Jack Baum, the 51-year-old chairman and ceo of Food, Friends, and Co., has been in the food and restaurant business for three decades. After starting Landlock Seafood in 1978, he spent most of his career opening or improving a steady stream of restaurants across the country. Among them: Newport’s, Cozymel’s Mexican Grill and, most recently, Woodlands Grill at Watters Creek in Allen.

Now Baum has a fresh idea to bring to the dining table.


His latest venture, Tabletop Media, has created a pay-on-demand system that could change the way customers dine in most casual restaurants. Baum and partner Morton H. Meyerson of 2M Companies Inc.—along with three students from Baum’s MBA course at Southern Methodist University—started Tabletop Media about 18 months ago.
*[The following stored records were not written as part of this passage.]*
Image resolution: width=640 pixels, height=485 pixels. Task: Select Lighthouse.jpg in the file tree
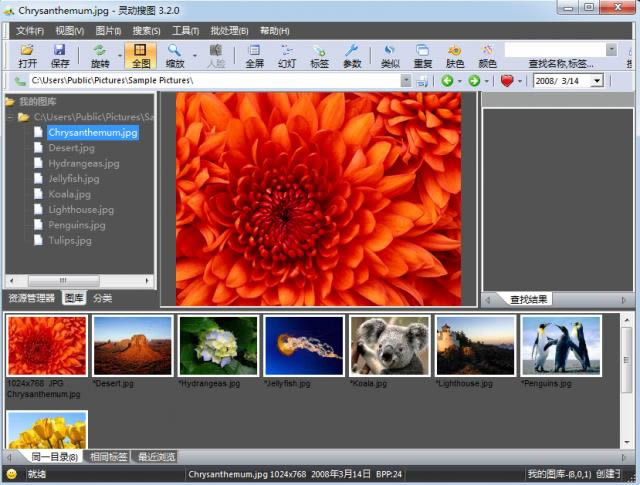(x=80, y=210)
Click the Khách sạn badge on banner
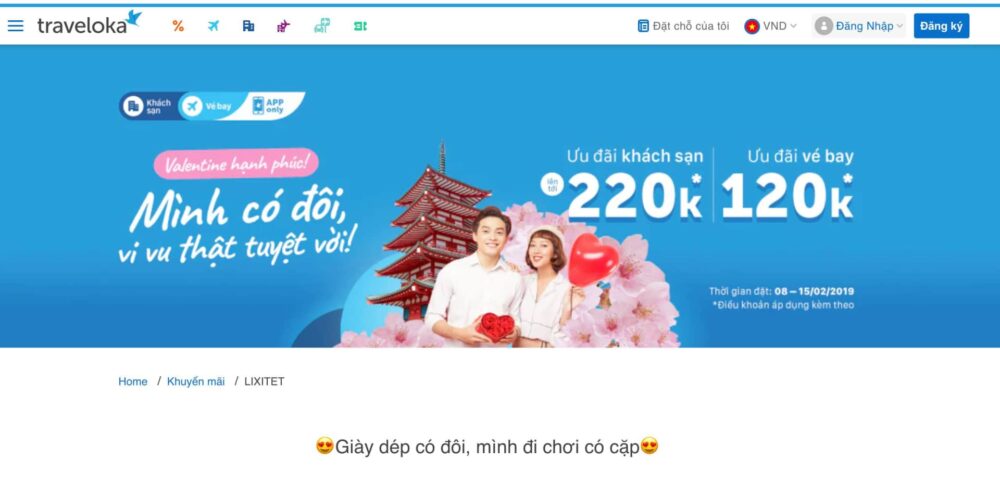The height and width of the screenshot is (486, 1000). click(x=149, y=106)
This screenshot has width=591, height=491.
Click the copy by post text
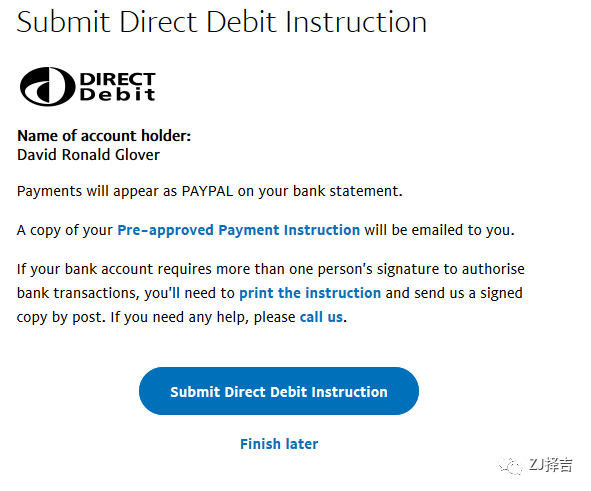pos(61,317)
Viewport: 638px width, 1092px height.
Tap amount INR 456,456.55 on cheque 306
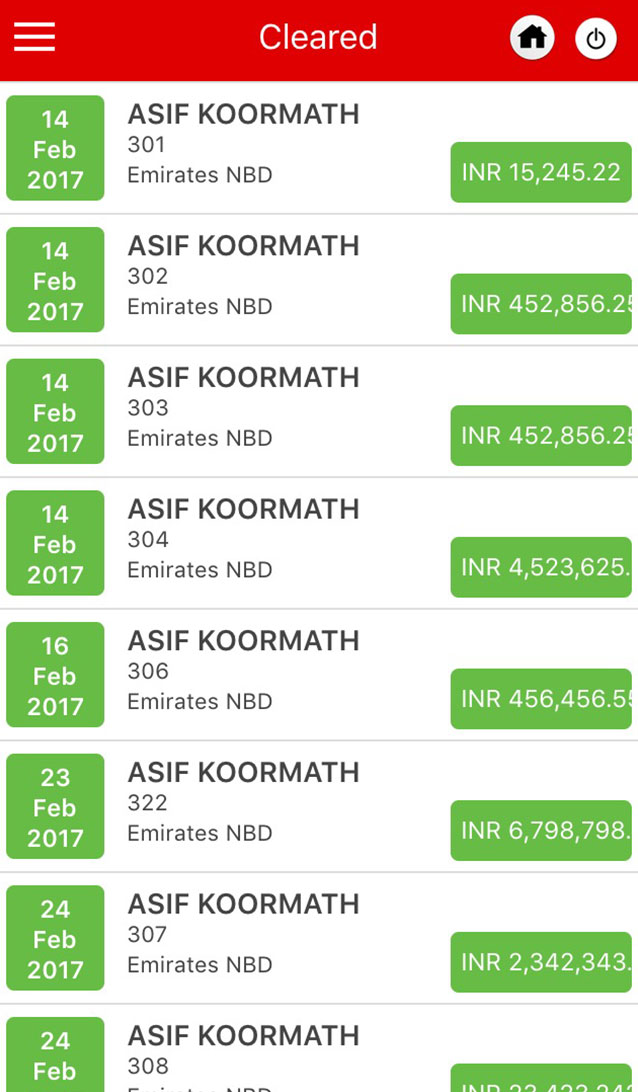coord(541,699)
Their pay-on-demand system allows customers to pay at their table at any time by swiping their credit card through an interactive machine, which is installed at each table. “I wanted our product to relate to the customer,” Baum explains. “Our real customer is the guest at the table, and I want to give those guests the gift of time.”


Tabletop’s device, which has nine patents pending, is considered two years ahead of competing pay-on-demand systems. But to entice potential buyers, the Tabletop team had to figure out a way to hold down its costs. That’s when they got creative. The water-resistant, wireless device, which has a touch-screen and more than 18 hours of battery life, can host ads, play DVD-quality movie trailers, connect to the Internet for movie times and tickets, and ask survey questions to retrieve customer feedback.


Restaurants that install the units don’t buy Tabletop Media hardware or software, but rather pay between 15 and 20 cents per seat per shift.


Tabletop Media, which has grown to 38 employees, finished its third-generation pay-on-demand product on July 15. Its first large commercial installation was scheduled to take place last month at a local TGIFriday’s.